* [ENTRIES PROVIDED]:
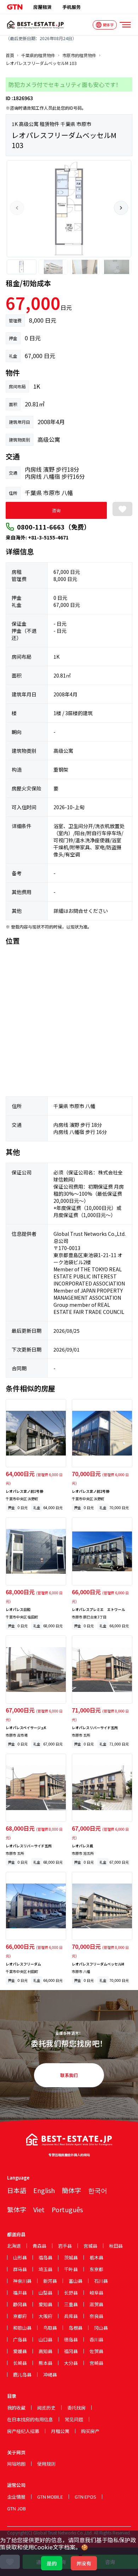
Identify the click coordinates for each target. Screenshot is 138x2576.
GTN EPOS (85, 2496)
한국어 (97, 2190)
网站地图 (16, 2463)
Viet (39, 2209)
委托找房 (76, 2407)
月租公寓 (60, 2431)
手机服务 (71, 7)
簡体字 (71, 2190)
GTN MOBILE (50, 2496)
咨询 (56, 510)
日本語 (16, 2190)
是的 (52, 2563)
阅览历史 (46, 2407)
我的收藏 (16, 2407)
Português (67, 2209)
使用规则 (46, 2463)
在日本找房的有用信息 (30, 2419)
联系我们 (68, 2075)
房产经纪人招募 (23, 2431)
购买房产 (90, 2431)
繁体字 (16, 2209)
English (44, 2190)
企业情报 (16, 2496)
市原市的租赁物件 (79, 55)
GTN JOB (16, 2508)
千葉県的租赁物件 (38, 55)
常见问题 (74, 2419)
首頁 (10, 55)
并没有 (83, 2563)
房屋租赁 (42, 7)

* * *

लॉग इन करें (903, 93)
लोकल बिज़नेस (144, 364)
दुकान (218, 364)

* * *

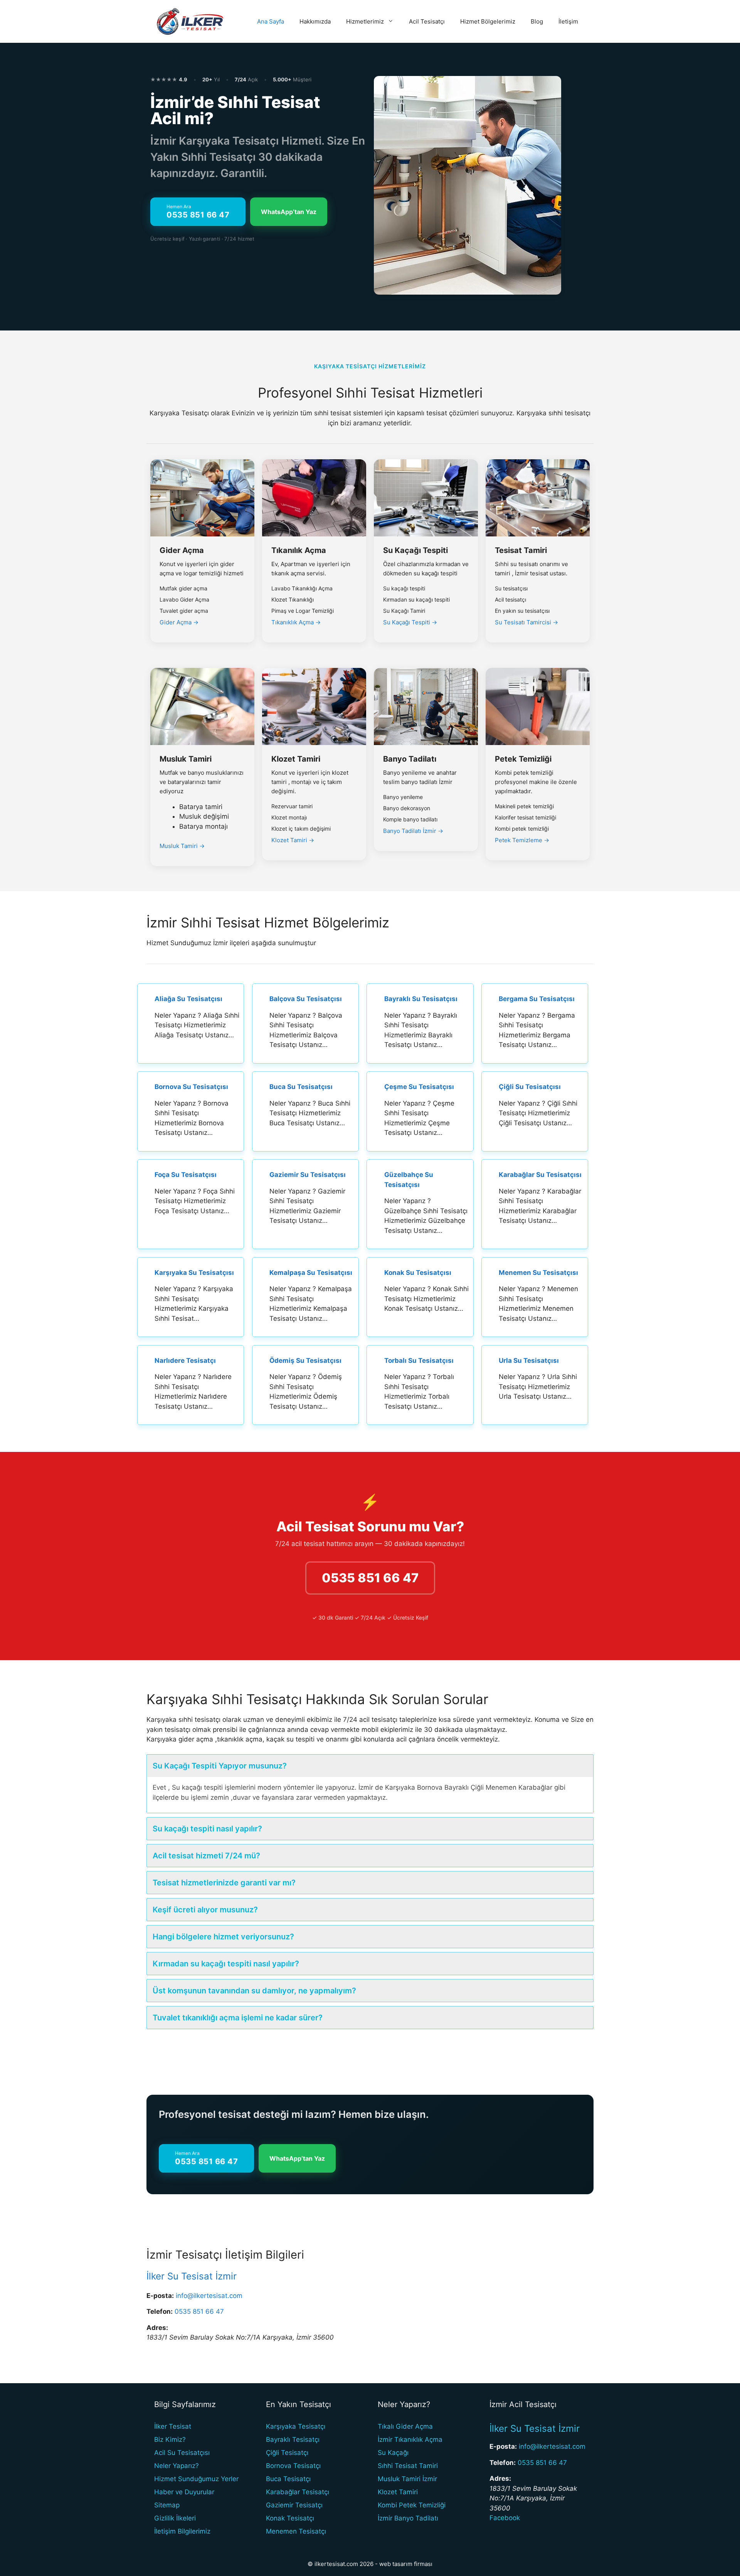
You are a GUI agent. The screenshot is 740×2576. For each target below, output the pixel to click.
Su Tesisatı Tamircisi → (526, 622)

* [PROMPT]: Exactly the lines above from the one with "You are a GUI" to the one with "Su Tesisatı Tamircisi → (526, 622)", both included, are to be quoted; leave the rest out.

* [WRITTEN RESPONSE]:
You are a GUI agent. The screenshot is 740×2576. For each target below, output the pixel to click.
Su Tesisatı Tamircisi → (526, 622)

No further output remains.